TEMPO.CO, Purwokerto - Puluhan buruh tani dari Kelompok Tani Marga Jaya, Desa Pegalongan, Kecamatan Patikraja, Kabupaten Banyumas, melakukan penanaman perdana dengan metode Hazton. Metode ini diyakini bisa mengangkat kesejahteraan buruh tani yang selama ini masih terpinggirkan.
“Metode ini sudah berhasil di Kalimantan Barat yang dikembangkan di lahan seluas 5.000 hektare,” kata Djoko Juniwarto, Kepala Unit Komunikasi dan Koordinasi Kebijakan Kantor Perwakilan Bank Indonesia Purwokerto, Selasa, 19 Mei 2015.
Ia mengatakan Bank Indonesia mengucurkan dana sekitar Rp 159 juta untuk mendukung ketahanan pangan di Banyumas. Menurut dia, dengan metode Hazton, petani bisa memanen padinya sebanyak 10 ton per hektare. Selama ini, petani di Banyumas paling banyak bisa memanen padi hanya 5 ton per hektare.
Dari hasil panen, keuntungan sebesar 50 persen akan diberikan kepada buruh tani. Sedangkan 30 persen lainnya untuk modal musim tanam selanjutnya.
Menurut dia, buruh tani susah kaya karena selama ini tidak pernah diajarkan wirausaha tani dari hulu hingga hilir. Dalam sebulan, buruh tani hanya mampu menghasilkan Rp 800 ribu, atau masih di bawah upah minimum kabupaten.
Untuk tahap pertama, ia menargetkan sebanyak 253 buruh tani prasejahtera bisa meningkatkan kesejahteraannya. Program tersebut merupakan percontohan dan akan disebarkan ke Banyumas Raya. “Selama ini buruh tani tidak punya akses modal dan kapabilitas.
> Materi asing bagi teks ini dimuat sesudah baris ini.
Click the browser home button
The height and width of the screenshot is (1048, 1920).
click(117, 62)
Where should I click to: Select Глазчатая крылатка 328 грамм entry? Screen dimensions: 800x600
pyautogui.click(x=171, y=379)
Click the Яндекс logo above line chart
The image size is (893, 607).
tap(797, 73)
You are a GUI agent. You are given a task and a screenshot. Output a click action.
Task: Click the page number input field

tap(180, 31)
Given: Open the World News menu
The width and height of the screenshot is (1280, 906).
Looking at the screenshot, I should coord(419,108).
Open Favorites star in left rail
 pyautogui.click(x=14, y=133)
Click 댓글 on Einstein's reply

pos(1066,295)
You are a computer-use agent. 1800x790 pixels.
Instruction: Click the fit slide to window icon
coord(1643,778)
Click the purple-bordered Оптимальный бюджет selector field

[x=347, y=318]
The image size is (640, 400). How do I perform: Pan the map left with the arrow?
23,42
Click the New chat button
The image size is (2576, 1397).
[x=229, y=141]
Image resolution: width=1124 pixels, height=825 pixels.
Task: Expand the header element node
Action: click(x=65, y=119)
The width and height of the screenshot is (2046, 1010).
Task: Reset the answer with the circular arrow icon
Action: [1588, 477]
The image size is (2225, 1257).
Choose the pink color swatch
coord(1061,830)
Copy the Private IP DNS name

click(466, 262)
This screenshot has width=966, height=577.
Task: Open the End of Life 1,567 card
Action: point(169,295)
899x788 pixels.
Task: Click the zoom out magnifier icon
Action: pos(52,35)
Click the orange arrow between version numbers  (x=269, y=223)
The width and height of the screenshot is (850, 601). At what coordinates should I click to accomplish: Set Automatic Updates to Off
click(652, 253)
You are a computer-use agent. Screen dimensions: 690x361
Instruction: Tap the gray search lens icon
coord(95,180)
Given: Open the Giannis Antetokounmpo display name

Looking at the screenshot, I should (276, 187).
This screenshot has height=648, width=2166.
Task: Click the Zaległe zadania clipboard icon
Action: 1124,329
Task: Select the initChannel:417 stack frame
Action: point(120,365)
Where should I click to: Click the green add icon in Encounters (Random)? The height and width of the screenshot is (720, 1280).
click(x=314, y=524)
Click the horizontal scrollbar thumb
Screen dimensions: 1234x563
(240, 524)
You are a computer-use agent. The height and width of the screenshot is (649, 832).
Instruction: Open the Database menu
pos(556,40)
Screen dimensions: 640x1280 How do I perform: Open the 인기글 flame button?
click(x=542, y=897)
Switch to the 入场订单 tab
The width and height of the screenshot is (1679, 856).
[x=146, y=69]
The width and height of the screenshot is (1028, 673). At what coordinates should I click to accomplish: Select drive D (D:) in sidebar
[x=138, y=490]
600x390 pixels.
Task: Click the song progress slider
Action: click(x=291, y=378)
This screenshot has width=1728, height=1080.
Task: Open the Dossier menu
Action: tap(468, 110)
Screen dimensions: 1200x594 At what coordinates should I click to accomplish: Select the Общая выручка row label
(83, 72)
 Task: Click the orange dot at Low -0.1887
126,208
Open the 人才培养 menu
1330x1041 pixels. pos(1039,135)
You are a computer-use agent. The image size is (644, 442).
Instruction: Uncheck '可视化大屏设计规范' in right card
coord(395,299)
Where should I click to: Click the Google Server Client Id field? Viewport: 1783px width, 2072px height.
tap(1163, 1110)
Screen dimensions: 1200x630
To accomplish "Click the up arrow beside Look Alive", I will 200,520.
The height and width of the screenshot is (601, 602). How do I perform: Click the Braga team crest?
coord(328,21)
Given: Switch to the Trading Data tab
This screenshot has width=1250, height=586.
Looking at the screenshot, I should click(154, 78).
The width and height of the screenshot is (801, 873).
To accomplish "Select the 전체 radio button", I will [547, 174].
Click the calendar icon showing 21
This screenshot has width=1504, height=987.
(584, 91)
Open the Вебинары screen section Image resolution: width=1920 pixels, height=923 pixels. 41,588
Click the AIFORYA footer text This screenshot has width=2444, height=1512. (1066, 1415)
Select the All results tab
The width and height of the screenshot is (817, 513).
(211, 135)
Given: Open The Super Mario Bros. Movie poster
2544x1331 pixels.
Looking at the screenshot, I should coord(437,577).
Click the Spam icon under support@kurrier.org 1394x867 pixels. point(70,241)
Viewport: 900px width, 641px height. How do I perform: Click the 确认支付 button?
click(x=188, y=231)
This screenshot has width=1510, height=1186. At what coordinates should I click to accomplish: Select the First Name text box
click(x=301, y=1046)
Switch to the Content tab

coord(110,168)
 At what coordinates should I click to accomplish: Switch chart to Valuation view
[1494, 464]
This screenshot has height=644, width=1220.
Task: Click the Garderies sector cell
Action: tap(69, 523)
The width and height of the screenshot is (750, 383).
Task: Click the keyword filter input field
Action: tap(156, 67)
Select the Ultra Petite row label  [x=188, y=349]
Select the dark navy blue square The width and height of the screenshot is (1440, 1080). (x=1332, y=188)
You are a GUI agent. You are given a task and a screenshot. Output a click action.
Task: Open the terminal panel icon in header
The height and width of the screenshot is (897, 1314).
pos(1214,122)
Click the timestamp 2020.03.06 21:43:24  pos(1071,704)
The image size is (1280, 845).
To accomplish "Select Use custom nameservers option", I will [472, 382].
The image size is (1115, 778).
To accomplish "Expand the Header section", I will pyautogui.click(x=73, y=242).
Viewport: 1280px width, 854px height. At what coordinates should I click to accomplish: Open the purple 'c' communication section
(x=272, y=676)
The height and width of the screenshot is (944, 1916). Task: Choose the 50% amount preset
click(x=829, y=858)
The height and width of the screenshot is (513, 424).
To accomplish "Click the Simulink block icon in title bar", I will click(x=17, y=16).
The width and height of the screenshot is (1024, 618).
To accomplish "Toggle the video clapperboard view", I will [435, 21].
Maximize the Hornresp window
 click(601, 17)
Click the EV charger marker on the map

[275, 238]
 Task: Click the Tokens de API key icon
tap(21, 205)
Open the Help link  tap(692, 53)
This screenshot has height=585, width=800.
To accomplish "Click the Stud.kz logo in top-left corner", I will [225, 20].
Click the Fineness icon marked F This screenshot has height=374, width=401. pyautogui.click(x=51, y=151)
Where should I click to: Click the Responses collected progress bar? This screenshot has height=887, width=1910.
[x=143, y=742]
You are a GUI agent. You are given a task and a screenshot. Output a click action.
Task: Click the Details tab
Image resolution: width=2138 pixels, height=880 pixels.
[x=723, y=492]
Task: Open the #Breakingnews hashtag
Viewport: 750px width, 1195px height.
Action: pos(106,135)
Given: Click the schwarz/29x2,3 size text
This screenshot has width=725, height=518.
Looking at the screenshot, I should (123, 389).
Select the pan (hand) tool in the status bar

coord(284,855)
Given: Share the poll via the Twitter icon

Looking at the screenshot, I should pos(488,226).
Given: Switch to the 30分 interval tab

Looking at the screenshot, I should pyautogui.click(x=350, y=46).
Ini juga mengajarkan literasi keuangan kepada buruh tani,” ujarnya.
Subur, 42 tahun, petani Desa Pegalongan, mengatakan untuk tahap pertama akan diujicobakan di lahan seluas 10 hektare. “Saya pernah mencobanya di lahan 1.400 meter persegi. Hasilnya mencapai 8,4 ton per hektare,” tuturnya.
Dengan metode Hazton, kata dia, petani bisa mengurangi pupuk kimia yang merusak lingkungan dan memperbanyak pupuk organik. Menurut dia, petani bisa menghemat Rp 1.350.000 setiap hektare jika menggunakan metode Hazton.
Selama ini, kata dia, buruh tani menjadi obyek penindasan juragan sawah. Mereka yang hanya ongkang-ongkang kaki mendapatkan hasil lebih banyak dibandingkan buruh tani.
Wakil Bupati Purbalingga Budhi Setiawan mengatakan, dengan hasil 5 ton per hektare, Banyumas masih surplus beras. “Kalau ini bisa menghasilkan minimal 10 ton per hektare, bisa dikembangkan di daerah lain di Banyumas,” ucapnya.
Menurut dia, dengan adanya Masyarakat Ekonomi ASEAN, beras Vietnam berharga hanya Rp 4.000 per kilogram. Sedangkan beras petani Indonesia berharga Rp 9.000 per kilogram.
Saat ini, kata dia, setiap tahun Banyumas surplus beras sebesar 40 ribu ton. Sedangkan produksi beras dalam setahun mencapai 300 ribu ton. “Saya optimistis ketahanan pangan di Banyumas akan terjaga,” katanya.